▸ **TEXT SEGMENT**

━━━━━━

Instinct (2019).

Since I moved to the Netherlands I’ve been on a hunt for local film product, flicks I couldn’t have possibly seen back in the States. Conveniently the Dutch film industry has been pushing this movie hard, fitting it into as many theatres as it can possibly reach with the requisite amount of English-subtitled screenings. (It’s also The Netherlands’ entry into the Academy Awards Best Foreign Language category.) It’s a big deal to have uber-hottie Carice van Houten (Black Book, Game of Thrones) co-producing this inaugural feature with business partner Halina Reijns, an actor-turned-director whose relationship with van Houten goes back to the early 2000s. On paper, this is a dream team ready to play across the continent and beyond — two veteran actors beginning a new phase in their careers, using state funds from The Netherlands to make a piece of art which couldn’t have been created anywhere else.

━━━━━━

▸ **AVAILABLE DATA**
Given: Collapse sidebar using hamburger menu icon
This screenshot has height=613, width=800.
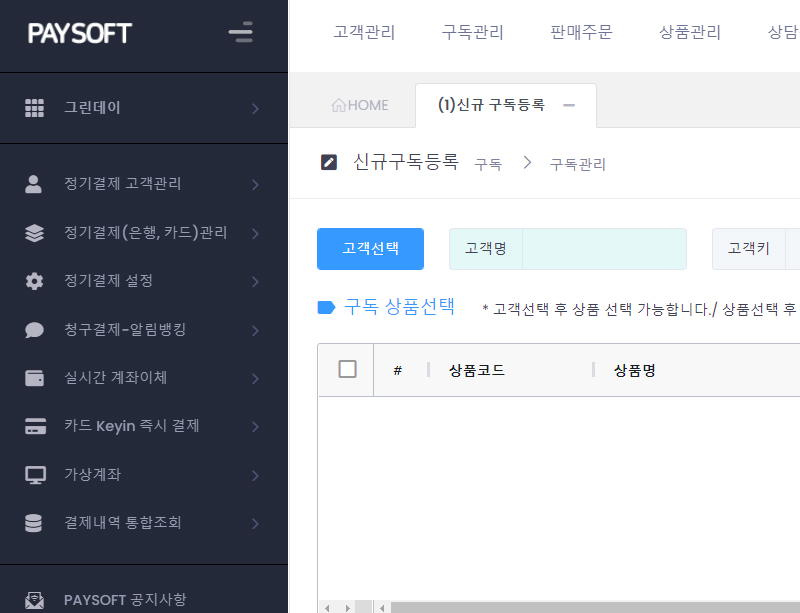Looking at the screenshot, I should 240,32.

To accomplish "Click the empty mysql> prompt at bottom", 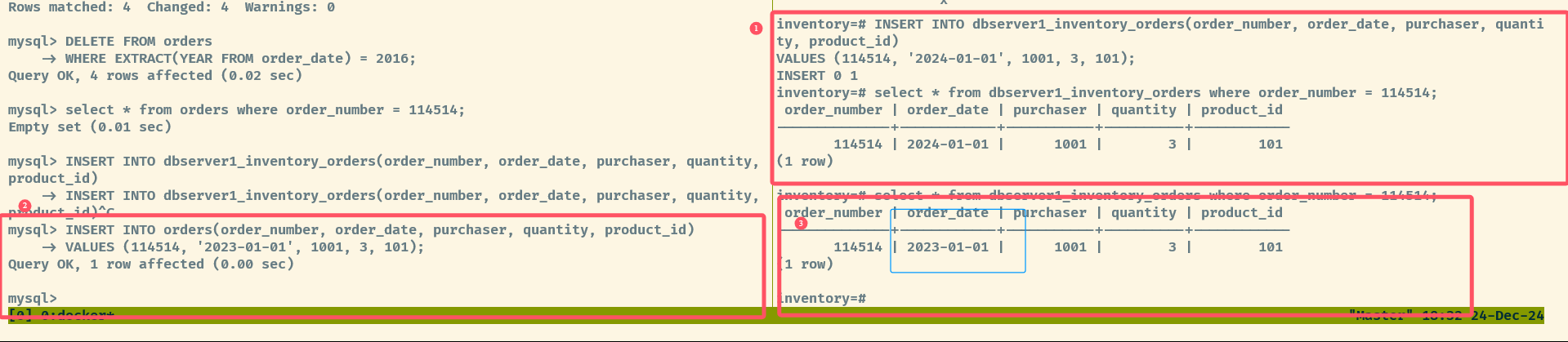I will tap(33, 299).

━━━━━━

▸ **YOUR TASKS**
1. According to the Instinct review, who is co-producing the film with Carice van Houten?
2. Do these statements agree with the Instinct review? Give yes or no for each, quoting the words of the review that decide it. (a) The film is the Netherlands' entry for the Academy Awards Best Foreign Language category. (b) The film was made without any government money. (c) Van Houten and Reijns have known each other since the 1990s.
3. Carry on with the Instinct review, starting after its last sentence.
The data has no connection to the Instinct review.

▸ **RESPONSES TO THE EXERCISE**
1. Halina Reijns

2.
(a) Yes: "It’s also The Netherlands’ entry into the Academy Awards Best Foreign Language category."
(b) No: "using state funds from The Netherlands to make a piece of art"
(c) No: "whose relationship with van Houten goes back to the early 2000s"

3.
Instinct is a gritty piece of filmmaking influenced by both social realism and Joe Eszterhas, if you can believe it. Van Houten plays Nicoline, a tough-as-nails psychologist in Holland’s carceral system working on rehabilitating hard cases so they can be released into society. The movie starts with a halfway brilliant fakeout, where you see the riot squad about to bust down the door to a cell holding Nicoline, where she’s poised like a sinewed jaguar ready to rip some faces off. They come at her hard, and she fights like the dickens trying to take out as many of them as she can. After she’s forcibly apprehended and relocated to a secure pen, it’s revealed this was a training exercise. It’s great storytelling, economically revealing she’s a strong, savvy vet of the penal system ready for anything it might throw at her.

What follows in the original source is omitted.